European Union court upholds ban on import of seal products

A European Union court has upheld the EU’s three-year-old ban on seal products, dealing another blow to Canada’s embattled sealing industry.

The General Court of the European Union issued a statement Thursday saying it has rejected a challenge from a group that included the Canadian Fur Institute and the Inuit.

The Luxembourg-based court said the existing ban is valid because it fairly harmonizes the EU market while protecting the economic and social interests of Inuit communities.

Even though the Inuit have an exemption for selling their seal products in Europe, the Inuit Tapiriit Kanatami wanted the ban struck down because the group believes its markets will dry up if a wider ban remains in place.

The ban has hurt Canada’s centuries-old commercial sealing industry, which landed only 38,000 harp seals in 2011, less than 10 per cent of the total allowable catch.

But the ban didn’t kill the hunt.

More than 70,000 seals were slaughtered in 2012 and another 76,000 have been killed so far this season thanks to $5 million in industry loans from the Newfoundland and Labrador government.

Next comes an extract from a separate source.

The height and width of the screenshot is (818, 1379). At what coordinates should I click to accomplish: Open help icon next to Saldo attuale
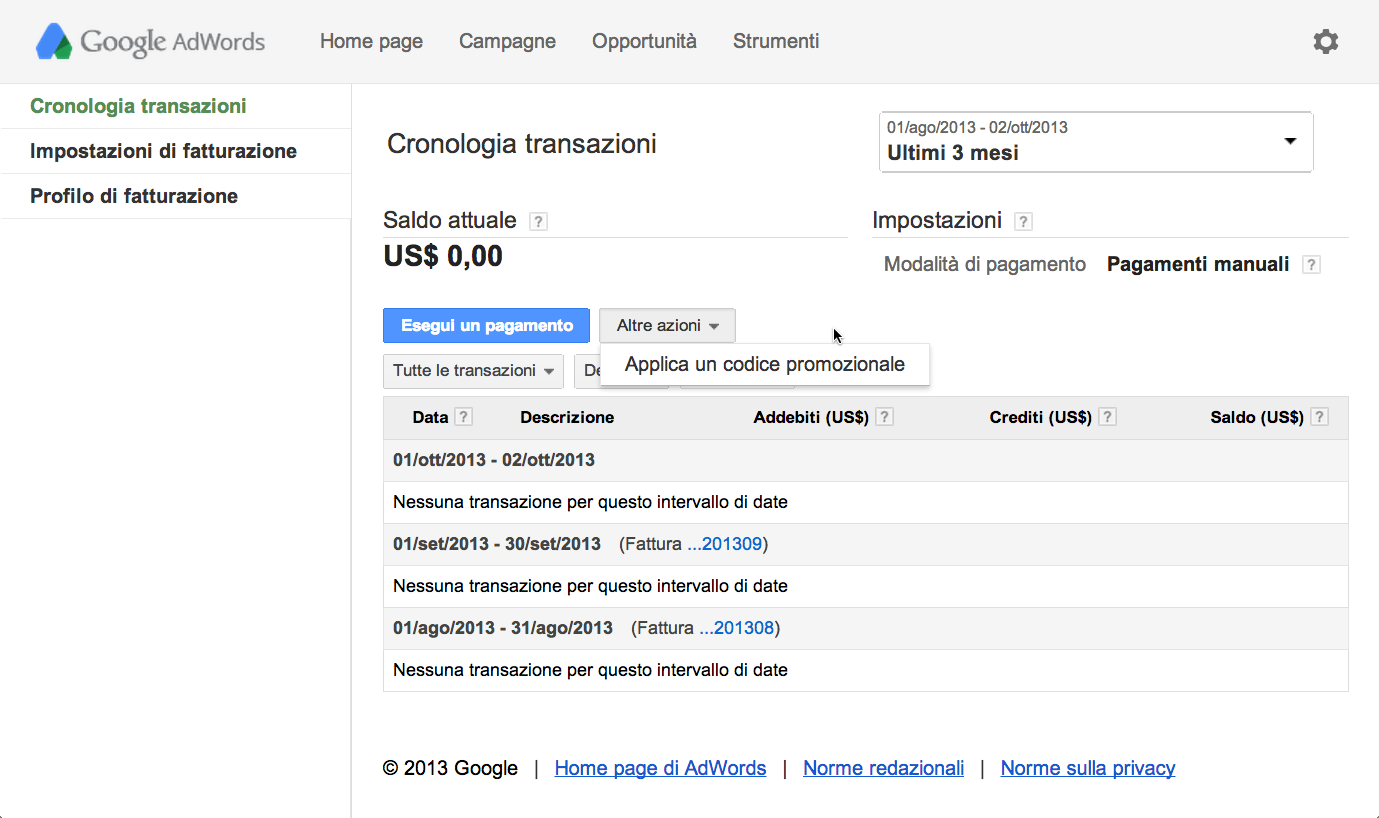click(x=539, y=222)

In Luxembourg, the EU court said it rejected the complainants’ argument that the main objective of the ban is the protection of animal welfare, something that falls outside EU jurisdiction.

The ruling says the ban is actually intended to improve the conditions of the EU market by making harmonized rules for seal products.

“The regulation was thus adopted on a correct legal basis by the EU legislature under the ordinary legislative procedure,” the statement says.

The ruling goes on to say that some of the EU’s 27 member states, “in response to … pressure from citizens concerned about animal welfare,” had already banned seal products, and others were in the process of doing so.

“The EU legislature took the view that, in the absence of action at EU level, obstacles to trade would arise,” the statement said.

The court concluded that the EU ban effectively reduced fragmentation of the market.

The Inuit and representatives of the sealing industry have 60 days to file an appeal.